FHL1 promotes chikungunya and o’nyong-nyong virus infection and pathogenesis with implications for alphavirus vaccine design

• Published in: Nature communications Vol. 14; no. 1; p. 6605
• Main Authors: Ng, Wern Hann, Liu, Xiang, Ling, Zheng L., Santos, Camilla N. O., Magalhães, Lucas S., Kueh, Andrew J., Herold, Marco J., Taylor, Adam, Freitas, Joseph R., Koit, Sandra, Wang, Sainan, Lloyd, Andrew R., Teixeira, Mauro M., Merits, Andres, Almeida, Roque P., King, Nicholas J. C., Mahalingam, Suresh
• Format: Journal Article
• Language: English
• Published: London Nature Publishing Group UK 26.10.2023; Nature Publishing Group; Nature Portfolio
• Subjects: 13/106; 13/21; 13/31; 14/19; 14/35; 14/63; 631/1647/334/1874/345; 631/250/590/1867; 631/326/596/1282; 631/326/596/2557; 64/110; 64/60; Alternative splicing; Arthritis; Chemokines; Chikungunya virus; Disease; Disease control; Humanities and Social Sciences; Immunization; Infections; Inflammation; Inoculation; multidisciplinary; Musculoskeletal diseases; Myositis; Pathogenesis; Proteins; Rivers; RNA viruses; Science; Science (multidisciplinary); Vaccines; Vector-borne diseases; Viremia; Viruses
• ISSN: 2041-1723; 2041-1723
• DOI: 10.1038/s41467-023-42330-2

Arthritogenic alphaviruses are positive-strand RNA viruses that cause debilitating musculoskeletal diseases affecting millions worldwide.

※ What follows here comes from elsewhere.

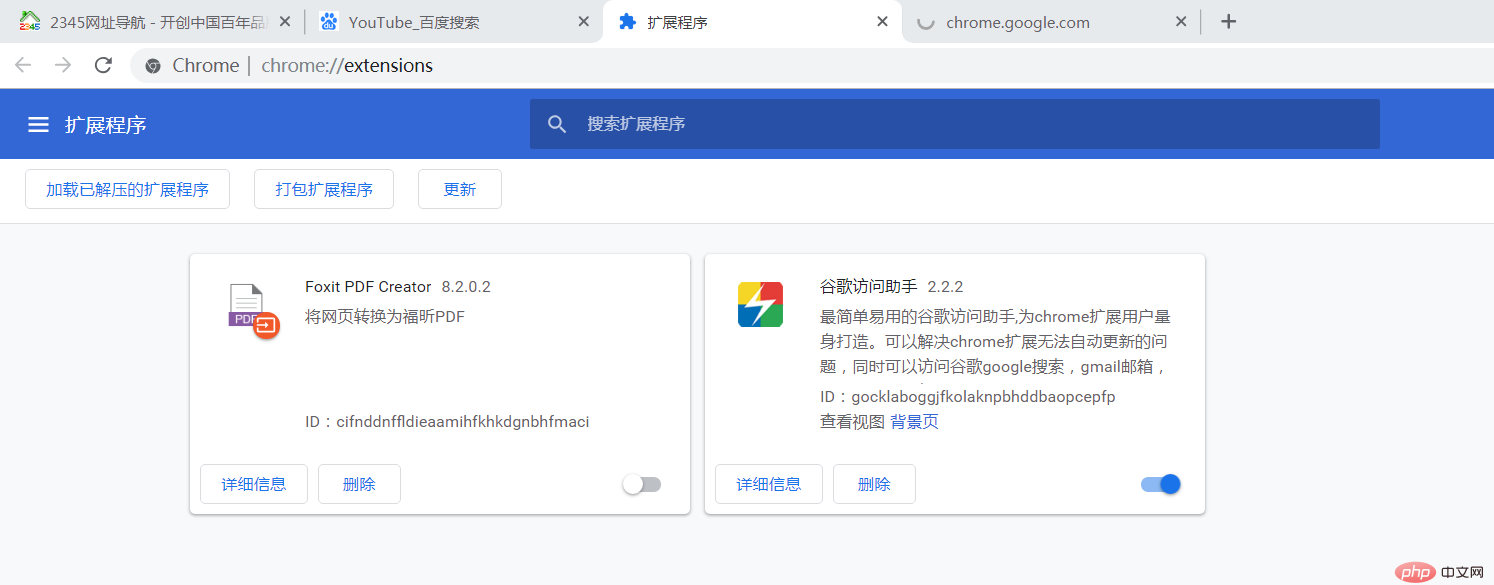Open 详细信息 for Foxit PDF Creator
The width and height of the screenshot is (1494, 585).
[253, 483]
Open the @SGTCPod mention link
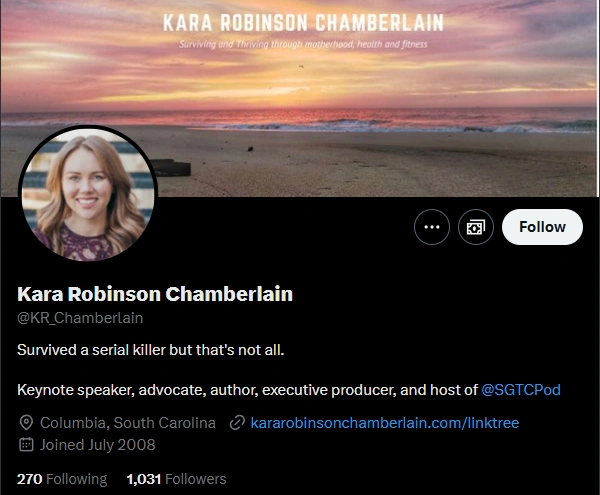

A recent discovery identified the four-and-a-half-LIM domain protein 1 splice variant A (FHL1A) as a crucial host factor interacting with the hypervariable domain (HVD) of chikungunya virus (CHIKV) nonstructural protein 3 (nsP3). Here, we show that acute and chronic chikungunya disease in humans correlates with elevated levels of FHL1. We generated FHL1 −/− mice, which when infected with CHIKV or o’nyong-nyong virus (ONNV) displayed reduced arthritis and myositis, fewer immune infiltrates, and reduced proinflammatory cytokine/chemokine outputs, compared to infected wild-type (WT) mice. Interestingly, disease signs were comparable in FHL1 −/− and WT mice infected with arthritogenic alphaviruses Ross River virus (RRV) or Mayaro virus (MAYV). This aligns with pull-down assay data, which showed the ability of CHIKV and ONNV nsP3 to interact with FHL1, while RRV and MAYV nsP3s did not. We engineered a CHIKV mutant unable to bind FHL1 (CHIKV-ΔFHL1), which was avirulent in vivo. Following inoculation with CHIKV-ΔFHL1, mice were protected from disease upon challenge with CHIKV and ONNV, and viraemia was significantly reduced in RRV- and MAYV-challenged mice. Targeting FHL1-binding as an approach to vaccine design could lead to breakthroughs in mitigating alphaviral disease. FHL1A is a crucial host factor for alphavirus infection but its impact on pathogenesis is unclear. Here, the authors use a FHL1−/− knockout mouse model to show that the FHL1 splice variant impacts arthritis and myositis after chikungunya or o’nyong-nyong infections but not Ross River or mayaro virus infection.